Der entscheidende Satz in der Expertise des Prüfamtes für Standsicherheit aus Regensburg steht ganz am Ende: "Wir empfehlen, den oberen 17 Meter hohen Kaminbereich entweder zu sanieren oder zurückzubauen." Die Schadenbeseitigung (Sanierung oder teilweiser Rückbau) ist kurzfristig im Zeitrahmen von sechs Monaten erforderlich."

"Das werden wir erfüllen", kündigt Landratsamts-Pressesprecherin Claudia Prößl an. Sie rechnet mit Kosten "noch im fünfstelligen Bereich" für einen Rückbau des besonders maroden obersten Stücks des Schlots. Eigentlich müsste das die Eigentümerin des Geländes erledigen, die Industrieanlagen-Verwaltung und Vermietung aus Nürnberg IVV. Deren Geschäftsführer ist Norbert Oswald, der frühere Insolvenzverwalter von Beyer & Co., der das Areal nach der Pleite der Bleikristallfabrik gekauft hat.

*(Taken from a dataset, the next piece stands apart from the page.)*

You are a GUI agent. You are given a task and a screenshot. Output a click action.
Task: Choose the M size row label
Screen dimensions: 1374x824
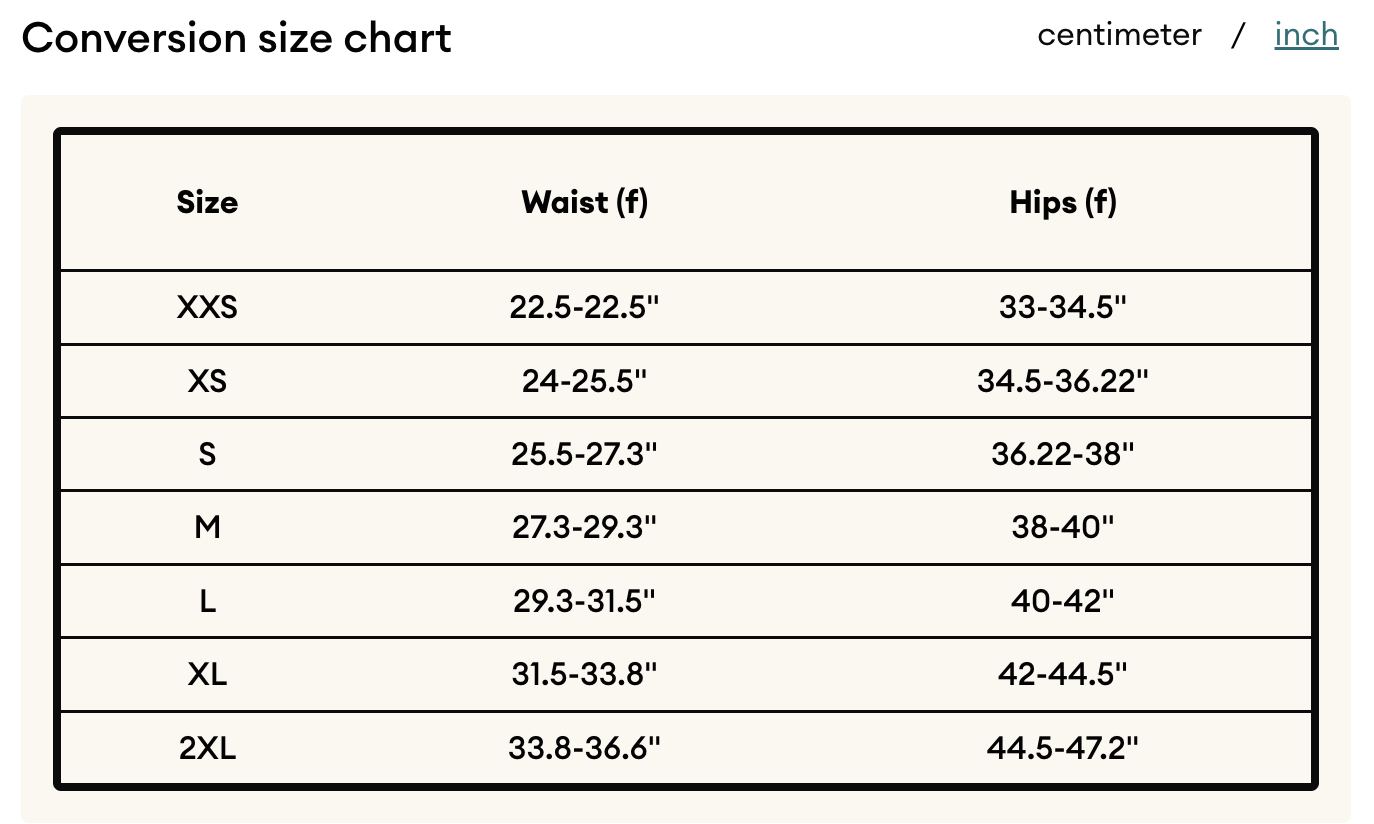(x=207, y=527)
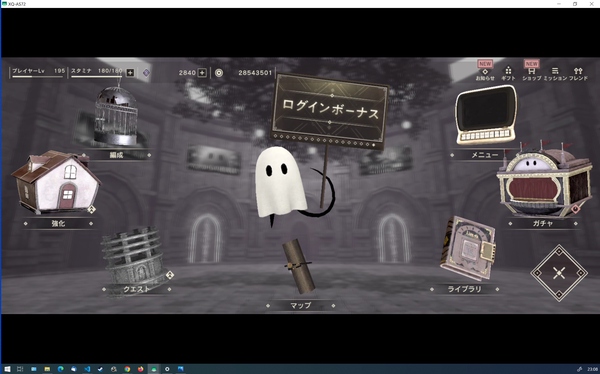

Er wird nun vom Landratsamt angeschrieben und aufgefordert, sich um den Rückbau zu kümmern. Hinter vorgehaltener Hand ist zu hören, dass Oswald dies wahrscheinlich nicht tun wird. Er war am Donnerstag telefonisch nicht zu erreichen. Dem Vernehmen nach ist die Situation der IVV nicht eben rosig.

Sollte die IVV also nach drei Wochen nicht reagieren, wird die Kreisbehörde die Ersatzvornahme zum Rückbau einleiten und Angebote einholen. Auch das Gutachten zur Sicherheit des Kamins hat nicht die IVV bezahlt, sondern der Kreis mit Steuergeldern. Es ist notwendig, um überhaupt den Rückbau angehen zu können. Anwohner hatten bereits vor Jahren moniert, dass die oberen 17 Meter des 45 Meter hohen Schlots im Bereich nicht mehr gerade stehen und immer mehr Risse zeigen. Das bestätigt das Gutachten.

Im Fachjargon liest sich das so: "Die Abweichungen im Bauteilzustand, der Baustoffqualität oder hinsichtlich der Beanspruchung aus der Windlast und dem Eigengewicht übersteigen die zulässigen Toleranzen. Durch die festgestellten Mängel/Schäden ist die Dauerhaftigkeit des Bauteils und des Bauwerks nicht mehr gegeben."

Stahlbänder nutzlos

Die Risse im oberen Kaminbereich, die sowohl durch die Mörtelfugen als auch durch die Steine gehen, hat man durch vermutlich nachträgliches Anbringen von Stahlbändern gesichert. Das war früher gestattet, die Ausführung entsprach laut Gutachter aber schon damals nicht der Norm.

Bereits seit Mitte Februar ist ein Teil der Altenstädter Baptist-Kraus-Straße, die für Kinder auch ein Schulweg ist, mit einem Bauzaun gesperrt. Die Gemeinde hat ihn auf Anordnung des Landratsamts aufgestellt.